[Stored data]
= = = = =

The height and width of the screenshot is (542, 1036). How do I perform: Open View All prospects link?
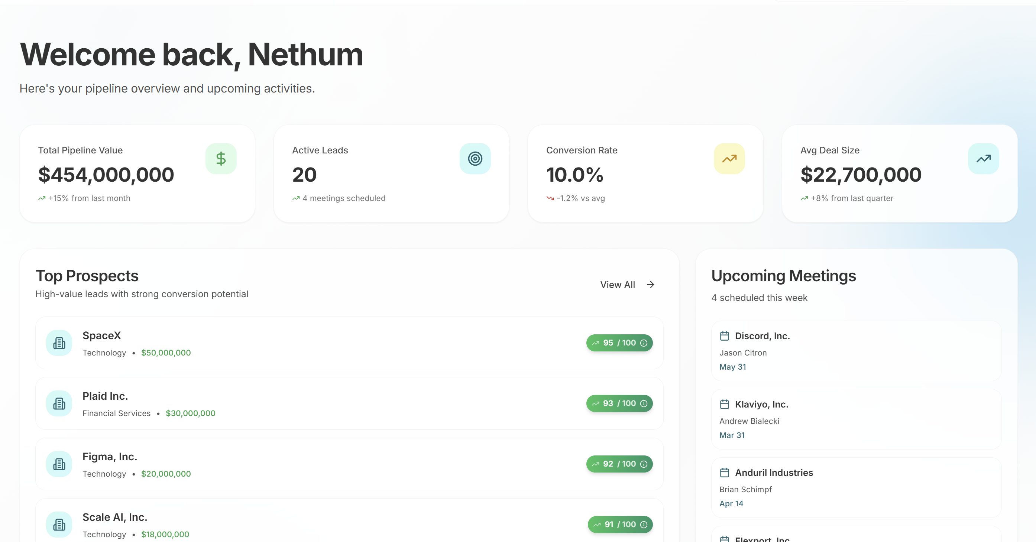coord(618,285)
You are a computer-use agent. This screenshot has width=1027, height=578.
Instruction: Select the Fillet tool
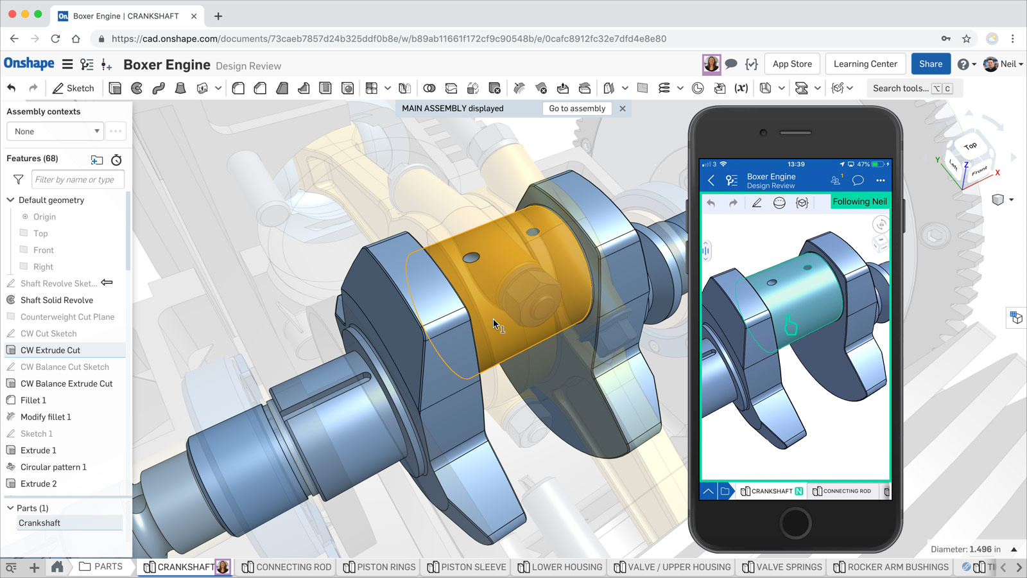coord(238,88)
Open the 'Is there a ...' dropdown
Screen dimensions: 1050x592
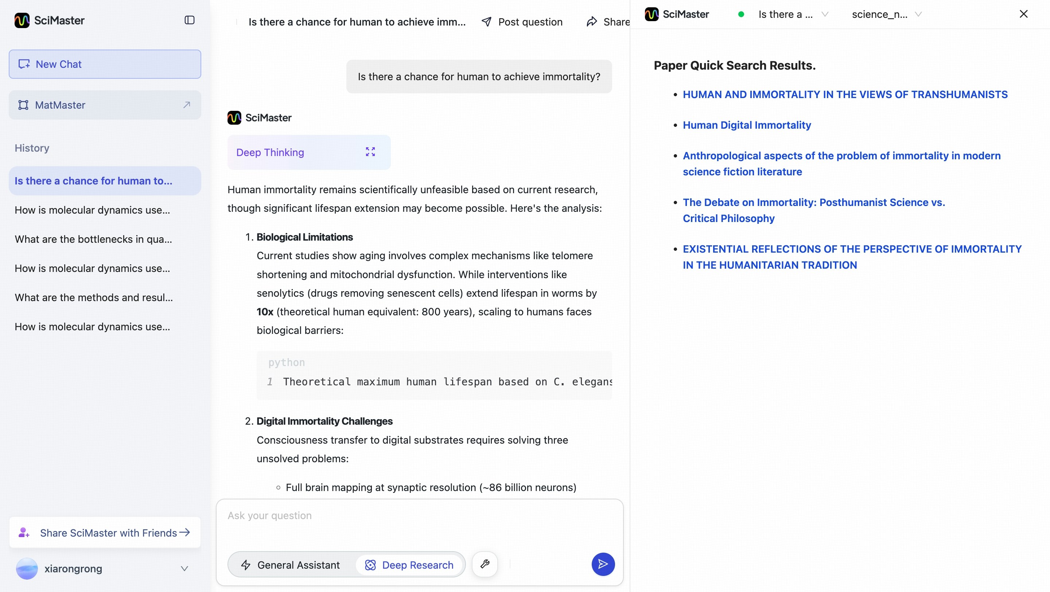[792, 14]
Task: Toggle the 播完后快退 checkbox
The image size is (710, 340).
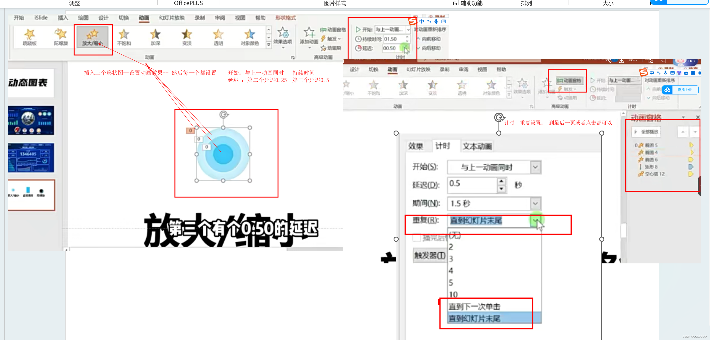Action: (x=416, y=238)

= = = = =

**REQUIREMENT**
The lines wanted run from the one with "Instruction: Select the Fillet tool" through the final line of the data; repeat them word for word and skip every picture.

**RESPONSE BOX**
Instruction: Select the Fillet tool
coord(238,88)
Open the 'Is there a ...' dropdown
Screen dimensions: 1050x592
[792, 14]
Task: Toggle the 播完后快退 checkbox
The image size is (710, 340).
Action: (x=416, y=238)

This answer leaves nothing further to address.